We have called the Passover a sacrifice. That has been disputed, but unreasonably. No doubt, it was a peculiar kind of sacrifice, unlike those of the later ritual in many respects, and scarcely capable of being classified among them. But it is important to keep its strictly sacrificial character in view; for it is essential to its meaning and to its typical aspect. The proofs of its sacrificial nature are abundant. The instructions as to the selection of the lamb; the method of disposing of the blood, which was sprinkled with hyssop-a peculiarly sacrificial usage; the treatment of the remainder after the feast; the very feast itself,-all testify that it was a sacrifice in the most accurate use of the word. The designation of it as ‘a passover to the Lord,’ and in set terms as a ‘sacrifice,’ in Exodus 12:27 and elsewhere, to say nothing of its later form when it became a regular Temple sacrifice, or of Paul’s distinct language in 1 Corinthians 5:7, or of Peter’s quotation of the very words of Exodus 12:5, applied to Christ, ‘ a lamb without blemish,’ all point in the same direction.

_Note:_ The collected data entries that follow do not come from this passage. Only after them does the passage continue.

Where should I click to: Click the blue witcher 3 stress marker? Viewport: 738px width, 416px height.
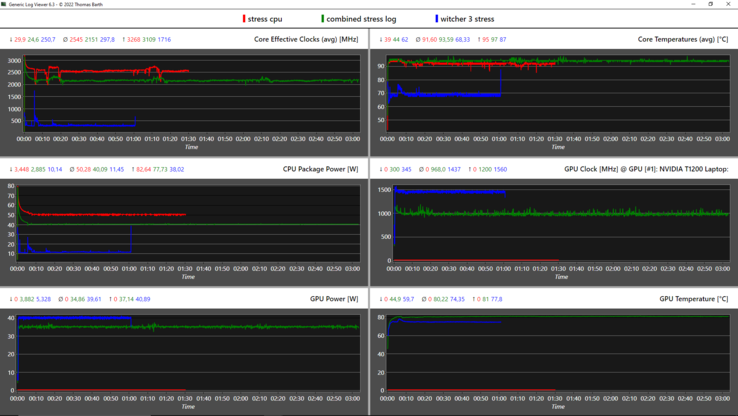436,19
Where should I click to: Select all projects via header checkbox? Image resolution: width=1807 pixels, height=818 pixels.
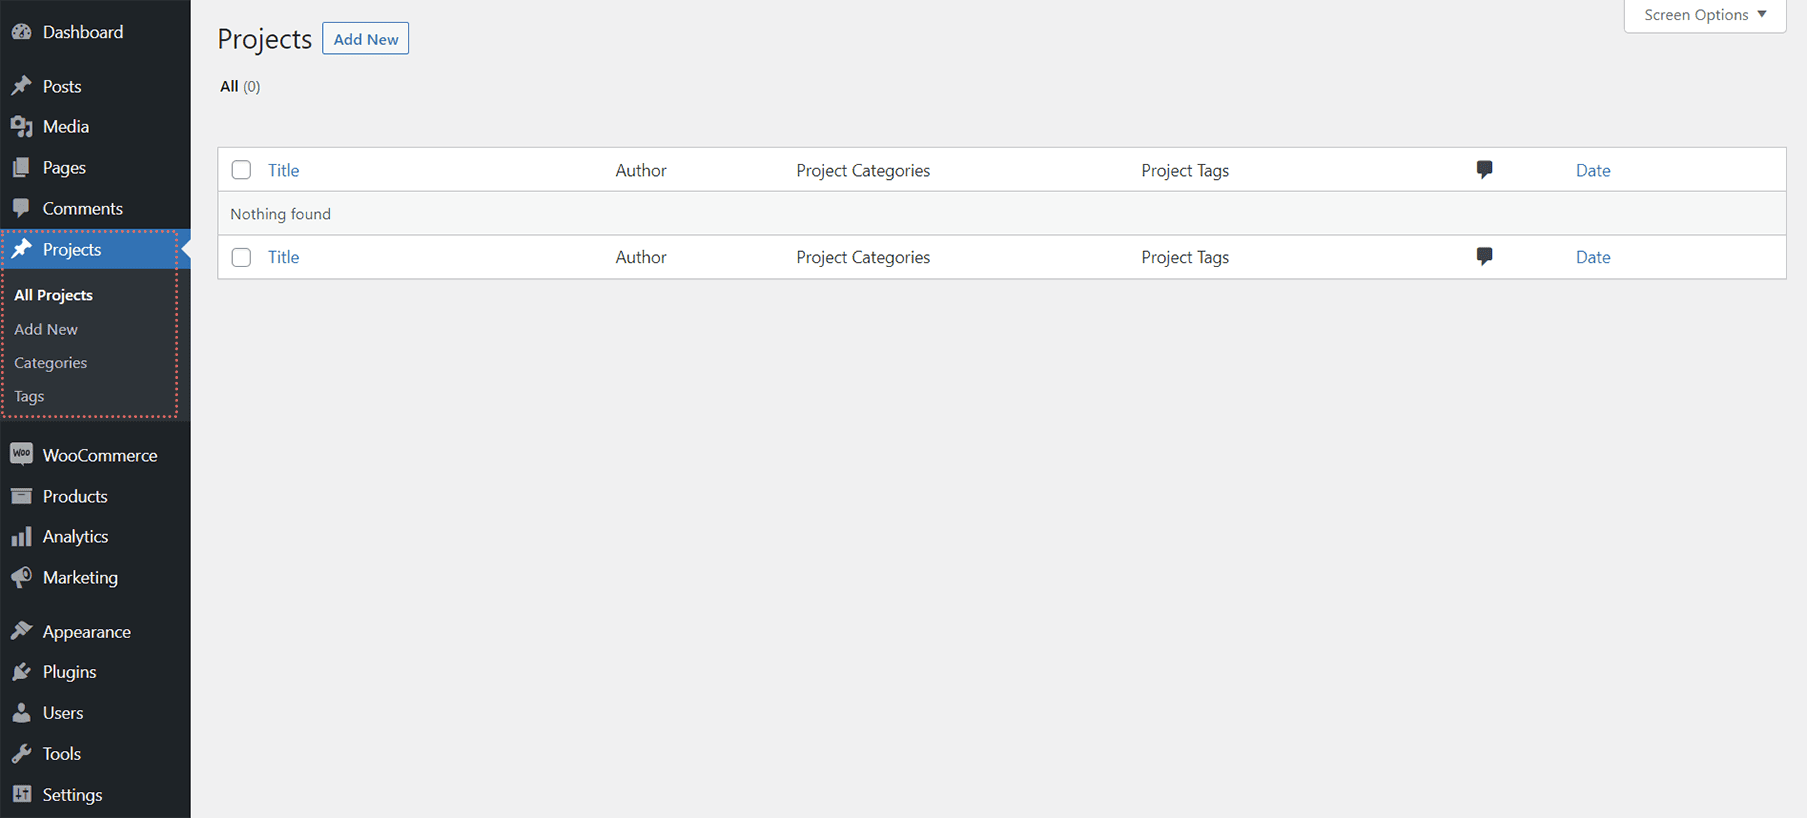coord(241,169)
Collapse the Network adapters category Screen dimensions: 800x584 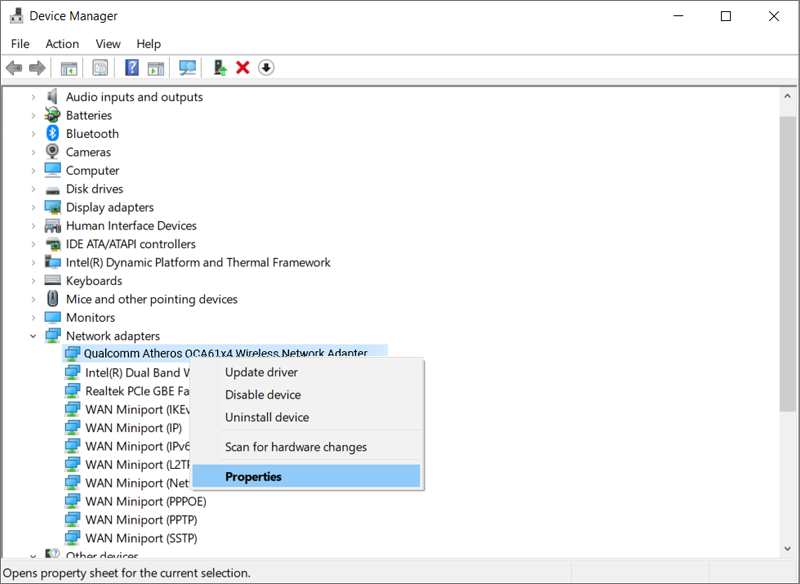click(33, 336)
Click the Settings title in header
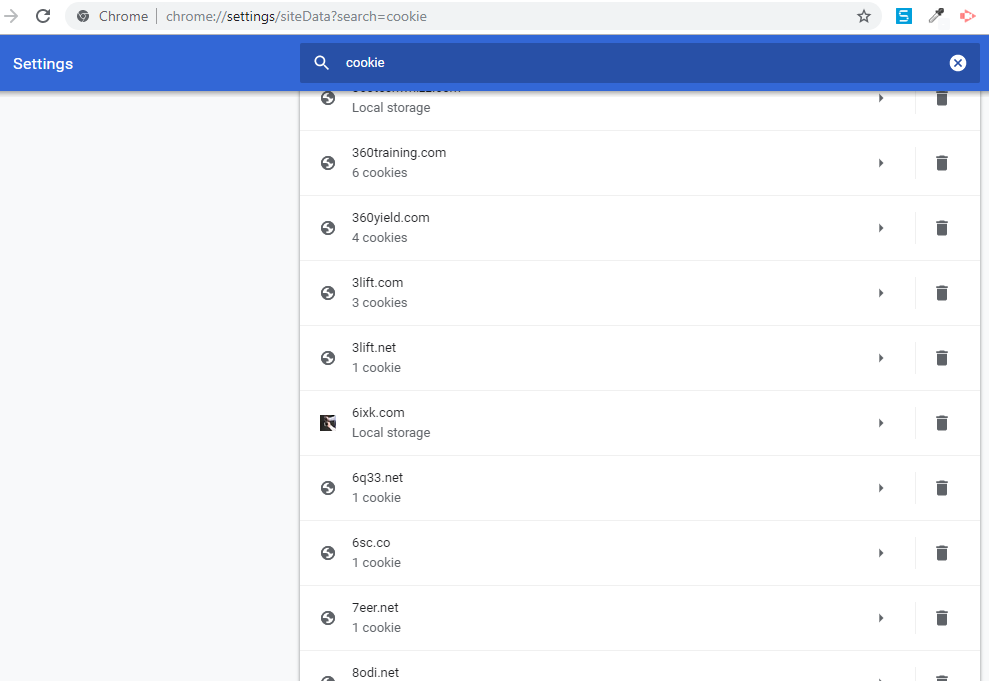This screenshot has height=681, width=989. point(43,64)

But if a sacrifice, what kind of sacrifice was it? Clearly, the first purpose was that the blood might be sprinkled on the door-posts and lintels, and so the house be safe when the destroying angel passed through the land. Such is the explanation given in Exodus 12:13, which is the divine declaration of its meaning. This is the centre of the rite; from it the name was derived. Whether readers accept the doctrines of substitution and expiation or not, it ought to be impossible for an honest reader of these verses to deny that these doctrines or thoughts are there. They may be only the barbarous notions of a half-savage age and people. But, whatever they are, there they are. The lamb without blemish carefully chosen and kept for four days, till it had become as it were part of the household, and then solemnly slain by the head of the family, was their representative. When they sprinkled its blood on the posts, they confessed that they stood in peril of the destroying angel by reason of their impurity, and they presented the blood as their expiation. In so far, their act was an act of confession, deprecation, and faith. It accepted the divinely appointed means of safety. The consequence was exemption from the fatal stroke, which fell on all homes from the palace to the slaves’ hovel, where that red streak was not found. If any son of Abraham had despised the provision for safety, he would have been partaker of the plague.

All this refers only to exemption from outward punishment, and we are not obliged to attribute to these terrified bondmen any higher thoughts. But clearly their obedience to the command implied a measure of belief in the divine voice; and the command embodied, though in application to a transient judgment, the broad principles of sacrificial substitution, of expiation by blood, and of safety by the individual application of that shed blood.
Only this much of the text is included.